## WORK INSTRUCTIONS
Below are lines of data; restate word for word those running from the line containing "হত্যার কয়েক মিনিট" to the line containing "ইরানকে সহায়তা করলে", inclusive, and no others.

## DATASET
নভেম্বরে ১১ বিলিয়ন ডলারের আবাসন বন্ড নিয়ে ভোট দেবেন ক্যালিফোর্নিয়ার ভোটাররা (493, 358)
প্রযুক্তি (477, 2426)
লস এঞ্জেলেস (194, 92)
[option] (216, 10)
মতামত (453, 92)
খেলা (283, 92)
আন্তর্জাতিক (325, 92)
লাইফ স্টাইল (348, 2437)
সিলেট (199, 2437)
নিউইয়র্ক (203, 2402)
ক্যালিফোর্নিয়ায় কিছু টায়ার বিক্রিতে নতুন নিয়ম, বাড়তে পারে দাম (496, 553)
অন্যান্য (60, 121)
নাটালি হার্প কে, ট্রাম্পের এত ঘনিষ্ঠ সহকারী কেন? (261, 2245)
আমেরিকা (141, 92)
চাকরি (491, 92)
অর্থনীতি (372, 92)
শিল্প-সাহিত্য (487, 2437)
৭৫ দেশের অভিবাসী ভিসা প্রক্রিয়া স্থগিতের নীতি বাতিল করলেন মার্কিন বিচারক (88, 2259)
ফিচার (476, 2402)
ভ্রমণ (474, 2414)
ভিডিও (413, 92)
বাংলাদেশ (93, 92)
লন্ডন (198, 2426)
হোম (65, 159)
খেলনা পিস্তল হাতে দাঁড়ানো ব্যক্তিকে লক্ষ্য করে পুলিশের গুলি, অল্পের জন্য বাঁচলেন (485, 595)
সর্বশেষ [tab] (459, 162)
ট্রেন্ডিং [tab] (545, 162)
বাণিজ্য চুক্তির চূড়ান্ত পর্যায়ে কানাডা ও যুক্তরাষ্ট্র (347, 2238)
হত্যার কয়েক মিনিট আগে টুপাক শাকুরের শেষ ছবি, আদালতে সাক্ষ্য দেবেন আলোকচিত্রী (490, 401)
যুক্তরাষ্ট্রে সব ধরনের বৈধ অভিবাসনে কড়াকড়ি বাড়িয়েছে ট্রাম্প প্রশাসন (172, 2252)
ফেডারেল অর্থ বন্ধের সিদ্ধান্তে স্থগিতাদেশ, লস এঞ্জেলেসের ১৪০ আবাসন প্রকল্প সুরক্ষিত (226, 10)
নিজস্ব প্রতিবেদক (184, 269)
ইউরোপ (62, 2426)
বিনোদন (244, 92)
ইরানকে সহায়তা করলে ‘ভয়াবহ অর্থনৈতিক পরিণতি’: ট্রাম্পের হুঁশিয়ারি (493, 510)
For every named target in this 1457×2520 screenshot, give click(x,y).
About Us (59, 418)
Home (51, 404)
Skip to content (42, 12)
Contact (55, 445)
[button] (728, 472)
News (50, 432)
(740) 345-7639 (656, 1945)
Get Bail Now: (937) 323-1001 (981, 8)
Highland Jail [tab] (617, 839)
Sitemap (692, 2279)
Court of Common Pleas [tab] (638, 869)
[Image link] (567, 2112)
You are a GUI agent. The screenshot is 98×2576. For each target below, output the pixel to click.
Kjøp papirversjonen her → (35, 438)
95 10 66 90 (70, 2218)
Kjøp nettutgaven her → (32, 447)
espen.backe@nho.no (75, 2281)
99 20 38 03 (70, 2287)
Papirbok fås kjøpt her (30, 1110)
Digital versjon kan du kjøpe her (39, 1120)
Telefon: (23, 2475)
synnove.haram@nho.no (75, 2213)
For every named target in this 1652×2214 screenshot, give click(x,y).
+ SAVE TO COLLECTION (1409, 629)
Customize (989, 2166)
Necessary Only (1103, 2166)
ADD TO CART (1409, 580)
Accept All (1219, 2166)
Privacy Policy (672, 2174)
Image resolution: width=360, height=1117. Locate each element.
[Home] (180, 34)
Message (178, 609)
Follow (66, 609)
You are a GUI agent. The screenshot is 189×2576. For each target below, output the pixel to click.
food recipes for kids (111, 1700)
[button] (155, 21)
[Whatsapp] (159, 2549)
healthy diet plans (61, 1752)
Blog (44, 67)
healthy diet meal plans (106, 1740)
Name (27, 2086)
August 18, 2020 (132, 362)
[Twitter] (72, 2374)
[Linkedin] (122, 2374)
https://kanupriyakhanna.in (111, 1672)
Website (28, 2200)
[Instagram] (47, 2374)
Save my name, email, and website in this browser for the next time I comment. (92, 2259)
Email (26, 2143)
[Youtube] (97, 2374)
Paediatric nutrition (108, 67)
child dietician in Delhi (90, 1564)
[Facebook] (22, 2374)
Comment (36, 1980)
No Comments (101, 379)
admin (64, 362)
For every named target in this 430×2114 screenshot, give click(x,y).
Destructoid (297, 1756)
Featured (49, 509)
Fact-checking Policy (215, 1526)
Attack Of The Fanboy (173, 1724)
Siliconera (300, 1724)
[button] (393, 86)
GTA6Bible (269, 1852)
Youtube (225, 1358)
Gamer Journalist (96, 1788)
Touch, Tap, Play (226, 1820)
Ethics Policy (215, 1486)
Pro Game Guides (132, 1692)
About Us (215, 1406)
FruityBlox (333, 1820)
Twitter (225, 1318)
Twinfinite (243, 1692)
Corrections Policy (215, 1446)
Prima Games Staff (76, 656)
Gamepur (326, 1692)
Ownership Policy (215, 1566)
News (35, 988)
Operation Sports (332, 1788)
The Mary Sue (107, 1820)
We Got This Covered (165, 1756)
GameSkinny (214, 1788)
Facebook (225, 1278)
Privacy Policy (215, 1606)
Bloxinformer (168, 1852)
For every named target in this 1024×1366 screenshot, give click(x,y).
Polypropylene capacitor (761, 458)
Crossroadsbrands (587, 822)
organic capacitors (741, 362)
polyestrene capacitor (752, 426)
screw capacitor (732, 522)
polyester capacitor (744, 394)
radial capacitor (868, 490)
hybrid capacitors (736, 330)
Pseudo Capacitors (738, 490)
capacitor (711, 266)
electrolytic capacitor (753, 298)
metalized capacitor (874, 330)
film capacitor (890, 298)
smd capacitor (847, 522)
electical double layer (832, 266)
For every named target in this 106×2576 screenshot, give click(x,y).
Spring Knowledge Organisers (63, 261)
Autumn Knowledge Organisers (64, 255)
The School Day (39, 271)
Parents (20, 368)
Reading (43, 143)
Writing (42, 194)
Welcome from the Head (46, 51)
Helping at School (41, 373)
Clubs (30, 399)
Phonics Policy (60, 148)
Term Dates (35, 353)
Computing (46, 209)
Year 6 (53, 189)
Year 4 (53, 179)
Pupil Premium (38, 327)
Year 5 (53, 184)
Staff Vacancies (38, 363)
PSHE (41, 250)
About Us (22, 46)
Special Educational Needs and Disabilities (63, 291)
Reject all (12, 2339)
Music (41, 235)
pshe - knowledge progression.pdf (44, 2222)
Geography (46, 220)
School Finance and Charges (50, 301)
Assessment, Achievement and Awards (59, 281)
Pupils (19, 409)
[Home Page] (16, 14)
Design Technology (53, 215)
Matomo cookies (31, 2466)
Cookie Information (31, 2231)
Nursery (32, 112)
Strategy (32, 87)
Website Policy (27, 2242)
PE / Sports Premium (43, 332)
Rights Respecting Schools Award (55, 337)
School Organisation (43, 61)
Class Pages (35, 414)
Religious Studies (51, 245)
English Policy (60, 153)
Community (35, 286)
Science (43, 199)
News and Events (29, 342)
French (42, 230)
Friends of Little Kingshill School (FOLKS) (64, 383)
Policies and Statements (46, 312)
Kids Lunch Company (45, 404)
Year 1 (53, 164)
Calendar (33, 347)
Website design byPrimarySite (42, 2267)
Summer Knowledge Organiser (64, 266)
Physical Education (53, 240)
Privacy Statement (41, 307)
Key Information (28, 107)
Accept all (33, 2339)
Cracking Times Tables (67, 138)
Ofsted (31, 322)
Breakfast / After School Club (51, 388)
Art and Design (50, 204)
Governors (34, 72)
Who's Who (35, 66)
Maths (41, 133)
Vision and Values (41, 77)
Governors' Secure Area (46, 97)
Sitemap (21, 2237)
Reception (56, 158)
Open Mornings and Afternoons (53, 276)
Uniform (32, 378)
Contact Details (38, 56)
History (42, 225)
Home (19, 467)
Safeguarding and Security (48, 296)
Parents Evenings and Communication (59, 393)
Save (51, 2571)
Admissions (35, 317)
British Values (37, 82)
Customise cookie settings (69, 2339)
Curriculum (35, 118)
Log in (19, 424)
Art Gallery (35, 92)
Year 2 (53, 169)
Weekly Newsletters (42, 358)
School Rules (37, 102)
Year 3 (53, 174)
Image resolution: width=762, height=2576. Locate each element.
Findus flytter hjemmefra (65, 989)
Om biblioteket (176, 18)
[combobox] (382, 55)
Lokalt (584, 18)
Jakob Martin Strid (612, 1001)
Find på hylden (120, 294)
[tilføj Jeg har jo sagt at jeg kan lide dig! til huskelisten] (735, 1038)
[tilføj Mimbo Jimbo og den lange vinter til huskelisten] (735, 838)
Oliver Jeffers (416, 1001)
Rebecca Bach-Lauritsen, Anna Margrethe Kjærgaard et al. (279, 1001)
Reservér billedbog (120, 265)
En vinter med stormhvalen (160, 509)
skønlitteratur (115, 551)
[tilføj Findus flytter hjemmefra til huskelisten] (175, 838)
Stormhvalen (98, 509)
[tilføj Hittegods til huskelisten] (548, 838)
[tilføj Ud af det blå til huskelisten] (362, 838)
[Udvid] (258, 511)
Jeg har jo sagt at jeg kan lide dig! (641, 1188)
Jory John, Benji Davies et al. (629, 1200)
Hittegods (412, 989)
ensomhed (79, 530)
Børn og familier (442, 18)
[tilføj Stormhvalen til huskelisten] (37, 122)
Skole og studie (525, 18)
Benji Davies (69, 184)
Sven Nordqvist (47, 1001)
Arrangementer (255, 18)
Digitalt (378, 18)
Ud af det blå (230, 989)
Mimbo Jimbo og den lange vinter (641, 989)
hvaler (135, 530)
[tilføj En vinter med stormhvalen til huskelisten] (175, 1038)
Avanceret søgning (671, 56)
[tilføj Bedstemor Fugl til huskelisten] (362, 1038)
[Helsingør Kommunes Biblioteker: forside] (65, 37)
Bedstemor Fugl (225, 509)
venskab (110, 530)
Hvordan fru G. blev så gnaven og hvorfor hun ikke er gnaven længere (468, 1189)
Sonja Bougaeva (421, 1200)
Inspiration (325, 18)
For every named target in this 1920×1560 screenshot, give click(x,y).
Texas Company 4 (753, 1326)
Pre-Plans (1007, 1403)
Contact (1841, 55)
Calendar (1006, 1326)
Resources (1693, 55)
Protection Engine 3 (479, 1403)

## ANSWER TO THE EXERCISE
হত্যার কয়েক মিনিট আগে টুপাক শাকুরের শেষ ছবি, আদালতে সাক্ষ্য দেবেন আলোকচিত্রী (490, 401)
যুক্তরাষ্ট্রে সব ধরনের বৈধ অভিবাসনে কড়াকড়ি বাড়িয়েছে ট্রাম্প প্রশাসন (172, 2252)
ফেডারেল অর্থ বন্ধের সিদ্ধান্তে স্থগিতাদেশ, লস এঞ্জেলেসের ১৪০ আবাসন প্রকল্প সুরক্ষিত (226, 10)
নিজস্ব প্রতিবেদক (184, 269)
ইউরোপ (62, 2426)
বিনোদন (244, 92)
ইরানকে সহায়তা করলে ‘ভয়াবহ অর্থনৈতিক পরিণতি’: ট্রাম্পের হুঁশিয়ারি (493, 510)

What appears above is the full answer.